■ WHAT YOU SHOULD DO:
Show all lines from the data that include the word "magnifier".

■ AVAILABLE DATA:
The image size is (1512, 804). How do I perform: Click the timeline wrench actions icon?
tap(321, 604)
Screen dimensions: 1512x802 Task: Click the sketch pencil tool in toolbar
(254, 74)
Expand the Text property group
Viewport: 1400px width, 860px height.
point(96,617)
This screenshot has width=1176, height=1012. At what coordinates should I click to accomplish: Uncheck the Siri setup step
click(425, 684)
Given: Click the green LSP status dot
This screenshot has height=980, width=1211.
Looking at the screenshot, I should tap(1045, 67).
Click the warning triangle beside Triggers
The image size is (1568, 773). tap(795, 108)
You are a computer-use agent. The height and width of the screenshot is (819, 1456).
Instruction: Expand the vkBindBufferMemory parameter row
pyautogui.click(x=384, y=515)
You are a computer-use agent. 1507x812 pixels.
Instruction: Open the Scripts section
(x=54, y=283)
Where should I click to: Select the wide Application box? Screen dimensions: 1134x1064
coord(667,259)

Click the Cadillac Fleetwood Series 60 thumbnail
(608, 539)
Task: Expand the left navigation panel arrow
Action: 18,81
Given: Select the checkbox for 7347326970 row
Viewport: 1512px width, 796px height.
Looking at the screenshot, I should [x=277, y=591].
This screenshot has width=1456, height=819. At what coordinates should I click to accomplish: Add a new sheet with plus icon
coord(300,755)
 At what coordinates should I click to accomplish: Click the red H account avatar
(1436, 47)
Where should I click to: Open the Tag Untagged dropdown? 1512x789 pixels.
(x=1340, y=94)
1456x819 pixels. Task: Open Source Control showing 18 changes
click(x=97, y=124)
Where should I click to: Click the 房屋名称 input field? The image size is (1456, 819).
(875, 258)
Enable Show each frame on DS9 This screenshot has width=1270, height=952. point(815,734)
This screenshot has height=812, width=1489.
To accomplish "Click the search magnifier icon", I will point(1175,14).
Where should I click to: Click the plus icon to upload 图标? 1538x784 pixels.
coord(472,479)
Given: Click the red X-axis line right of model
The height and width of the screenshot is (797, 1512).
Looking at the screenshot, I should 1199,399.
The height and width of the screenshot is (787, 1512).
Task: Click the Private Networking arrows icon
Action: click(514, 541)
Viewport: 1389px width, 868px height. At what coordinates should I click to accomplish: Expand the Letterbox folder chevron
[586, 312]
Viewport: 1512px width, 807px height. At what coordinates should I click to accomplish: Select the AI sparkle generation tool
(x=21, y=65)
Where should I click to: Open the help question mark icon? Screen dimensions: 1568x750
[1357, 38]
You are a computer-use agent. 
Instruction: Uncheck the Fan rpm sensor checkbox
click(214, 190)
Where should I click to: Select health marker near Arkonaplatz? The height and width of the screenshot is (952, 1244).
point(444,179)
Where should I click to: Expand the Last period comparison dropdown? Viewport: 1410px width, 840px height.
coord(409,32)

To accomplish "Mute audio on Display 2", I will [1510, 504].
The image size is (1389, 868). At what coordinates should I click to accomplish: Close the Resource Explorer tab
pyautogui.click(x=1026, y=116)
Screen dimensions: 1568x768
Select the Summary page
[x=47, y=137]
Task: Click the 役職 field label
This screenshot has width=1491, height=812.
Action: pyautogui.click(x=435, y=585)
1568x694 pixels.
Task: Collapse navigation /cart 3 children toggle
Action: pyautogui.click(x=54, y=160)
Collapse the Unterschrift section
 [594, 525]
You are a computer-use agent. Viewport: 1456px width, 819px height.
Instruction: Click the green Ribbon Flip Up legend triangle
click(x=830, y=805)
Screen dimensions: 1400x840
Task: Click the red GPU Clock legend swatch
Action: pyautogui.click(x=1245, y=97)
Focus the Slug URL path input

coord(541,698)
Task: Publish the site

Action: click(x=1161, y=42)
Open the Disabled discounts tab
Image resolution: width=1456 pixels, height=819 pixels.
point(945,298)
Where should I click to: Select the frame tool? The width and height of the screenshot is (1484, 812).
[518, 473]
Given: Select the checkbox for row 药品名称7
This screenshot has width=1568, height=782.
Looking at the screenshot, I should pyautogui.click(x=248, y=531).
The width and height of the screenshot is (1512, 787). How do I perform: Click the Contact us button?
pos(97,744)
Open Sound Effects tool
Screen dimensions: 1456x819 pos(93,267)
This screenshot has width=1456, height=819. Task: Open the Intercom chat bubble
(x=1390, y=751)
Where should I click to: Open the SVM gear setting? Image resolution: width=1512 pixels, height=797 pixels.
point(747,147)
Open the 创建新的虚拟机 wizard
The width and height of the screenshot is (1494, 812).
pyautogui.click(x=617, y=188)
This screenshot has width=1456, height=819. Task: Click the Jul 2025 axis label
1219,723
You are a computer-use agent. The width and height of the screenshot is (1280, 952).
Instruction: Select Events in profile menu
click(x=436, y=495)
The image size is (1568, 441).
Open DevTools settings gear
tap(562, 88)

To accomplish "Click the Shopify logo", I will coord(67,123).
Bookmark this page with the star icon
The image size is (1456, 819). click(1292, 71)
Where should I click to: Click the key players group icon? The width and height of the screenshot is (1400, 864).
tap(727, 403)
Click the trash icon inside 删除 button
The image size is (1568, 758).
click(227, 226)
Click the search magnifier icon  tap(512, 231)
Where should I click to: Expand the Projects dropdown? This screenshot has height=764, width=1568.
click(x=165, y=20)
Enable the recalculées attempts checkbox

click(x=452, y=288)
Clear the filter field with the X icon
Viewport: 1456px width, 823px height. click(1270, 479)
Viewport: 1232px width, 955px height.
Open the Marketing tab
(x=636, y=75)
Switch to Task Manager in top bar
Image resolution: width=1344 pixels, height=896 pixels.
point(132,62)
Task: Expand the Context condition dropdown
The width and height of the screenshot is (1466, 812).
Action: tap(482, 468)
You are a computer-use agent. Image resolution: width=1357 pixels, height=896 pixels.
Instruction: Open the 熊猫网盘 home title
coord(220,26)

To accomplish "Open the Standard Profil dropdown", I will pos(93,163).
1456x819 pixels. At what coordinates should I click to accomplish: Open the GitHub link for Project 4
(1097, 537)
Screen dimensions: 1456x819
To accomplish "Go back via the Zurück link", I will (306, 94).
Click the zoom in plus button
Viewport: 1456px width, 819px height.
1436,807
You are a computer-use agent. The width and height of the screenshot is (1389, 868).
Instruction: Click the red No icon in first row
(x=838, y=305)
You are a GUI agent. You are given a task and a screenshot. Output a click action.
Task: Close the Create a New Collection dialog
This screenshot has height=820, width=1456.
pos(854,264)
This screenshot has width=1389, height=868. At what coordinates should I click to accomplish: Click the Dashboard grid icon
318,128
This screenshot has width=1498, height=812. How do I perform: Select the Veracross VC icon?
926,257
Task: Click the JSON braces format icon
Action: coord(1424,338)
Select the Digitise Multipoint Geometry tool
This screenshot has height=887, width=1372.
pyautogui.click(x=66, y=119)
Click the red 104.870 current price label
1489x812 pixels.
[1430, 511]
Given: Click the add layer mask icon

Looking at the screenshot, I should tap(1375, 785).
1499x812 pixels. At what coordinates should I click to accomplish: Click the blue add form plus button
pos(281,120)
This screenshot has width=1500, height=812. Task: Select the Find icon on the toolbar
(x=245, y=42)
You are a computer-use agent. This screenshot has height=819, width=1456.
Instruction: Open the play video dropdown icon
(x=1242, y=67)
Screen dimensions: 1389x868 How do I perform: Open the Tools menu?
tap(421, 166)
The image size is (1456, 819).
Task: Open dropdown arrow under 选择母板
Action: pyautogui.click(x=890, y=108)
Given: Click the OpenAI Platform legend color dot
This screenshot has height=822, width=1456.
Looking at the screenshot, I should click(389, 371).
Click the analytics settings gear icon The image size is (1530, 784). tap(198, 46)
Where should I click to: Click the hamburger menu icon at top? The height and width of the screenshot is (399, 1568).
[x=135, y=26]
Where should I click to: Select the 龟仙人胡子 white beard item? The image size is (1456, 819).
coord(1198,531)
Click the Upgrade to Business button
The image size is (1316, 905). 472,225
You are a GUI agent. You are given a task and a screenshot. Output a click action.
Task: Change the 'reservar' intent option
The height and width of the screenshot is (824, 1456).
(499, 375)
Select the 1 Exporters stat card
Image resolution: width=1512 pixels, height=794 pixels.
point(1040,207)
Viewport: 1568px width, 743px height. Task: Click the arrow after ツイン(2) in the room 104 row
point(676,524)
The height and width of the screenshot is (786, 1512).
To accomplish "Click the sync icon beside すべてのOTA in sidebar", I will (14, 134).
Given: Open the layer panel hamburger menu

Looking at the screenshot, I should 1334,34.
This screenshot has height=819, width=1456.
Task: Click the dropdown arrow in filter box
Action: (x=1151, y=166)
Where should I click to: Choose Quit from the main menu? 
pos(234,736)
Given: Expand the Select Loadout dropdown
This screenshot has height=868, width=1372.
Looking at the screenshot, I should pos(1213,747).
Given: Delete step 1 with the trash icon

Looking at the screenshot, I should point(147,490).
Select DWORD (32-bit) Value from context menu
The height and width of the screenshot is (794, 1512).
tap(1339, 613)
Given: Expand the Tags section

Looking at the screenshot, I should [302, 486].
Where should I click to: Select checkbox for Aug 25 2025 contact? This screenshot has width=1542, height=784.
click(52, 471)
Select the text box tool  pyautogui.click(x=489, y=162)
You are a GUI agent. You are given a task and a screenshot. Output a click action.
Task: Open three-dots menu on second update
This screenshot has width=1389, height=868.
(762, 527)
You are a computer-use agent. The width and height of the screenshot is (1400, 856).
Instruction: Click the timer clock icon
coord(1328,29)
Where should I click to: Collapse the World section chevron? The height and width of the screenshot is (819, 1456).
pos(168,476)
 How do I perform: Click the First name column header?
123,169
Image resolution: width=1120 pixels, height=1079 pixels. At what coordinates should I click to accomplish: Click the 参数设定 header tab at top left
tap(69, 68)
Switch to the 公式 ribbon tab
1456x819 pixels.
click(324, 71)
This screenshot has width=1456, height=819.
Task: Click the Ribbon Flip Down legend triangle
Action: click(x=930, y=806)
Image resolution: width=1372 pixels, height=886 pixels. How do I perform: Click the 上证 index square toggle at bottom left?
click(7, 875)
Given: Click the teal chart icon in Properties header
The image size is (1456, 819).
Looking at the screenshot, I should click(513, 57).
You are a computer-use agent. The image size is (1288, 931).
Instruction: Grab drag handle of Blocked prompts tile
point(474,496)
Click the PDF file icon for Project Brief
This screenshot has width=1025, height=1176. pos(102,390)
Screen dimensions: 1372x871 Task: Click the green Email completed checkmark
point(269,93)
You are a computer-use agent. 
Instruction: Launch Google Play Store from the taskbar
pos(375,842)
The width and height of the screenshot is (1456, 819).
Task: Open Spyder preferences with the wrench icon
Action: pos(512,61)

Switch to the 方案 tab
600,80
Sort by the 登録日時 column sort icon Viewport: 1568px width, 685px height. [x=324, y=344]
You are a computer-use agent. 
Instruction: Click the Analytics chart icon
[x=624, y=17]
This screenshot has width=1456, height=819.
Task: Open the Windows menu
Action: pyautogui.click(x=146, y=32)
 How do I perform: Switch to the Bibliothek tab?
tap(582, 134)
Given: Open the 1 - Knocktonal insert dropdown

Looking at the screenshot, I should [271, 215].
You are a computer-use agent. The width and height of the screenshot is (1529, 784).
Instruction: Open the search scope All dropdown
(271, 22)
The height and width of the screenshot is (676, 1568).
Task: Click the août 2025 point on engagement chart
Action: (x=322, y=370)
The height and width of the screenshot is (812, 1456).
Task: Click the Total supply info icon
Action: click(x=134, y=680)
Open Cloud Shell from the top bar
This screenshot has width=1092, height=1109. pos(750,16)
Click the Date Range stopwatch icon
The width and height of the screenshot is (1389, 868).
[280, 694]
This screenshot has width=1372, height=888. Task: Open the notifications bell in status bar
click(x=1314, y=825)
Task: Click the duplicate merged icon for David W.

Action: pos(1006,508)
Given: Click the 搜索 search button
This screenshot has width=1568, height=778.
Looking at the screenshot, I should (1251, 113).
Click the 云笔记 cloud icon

■ SOLUTION FOR THIS PROBLEM:
To accomplish "Click the search magnifier icon", I will point(1175,14).
Click the search magnifier icon  tap(512, 231)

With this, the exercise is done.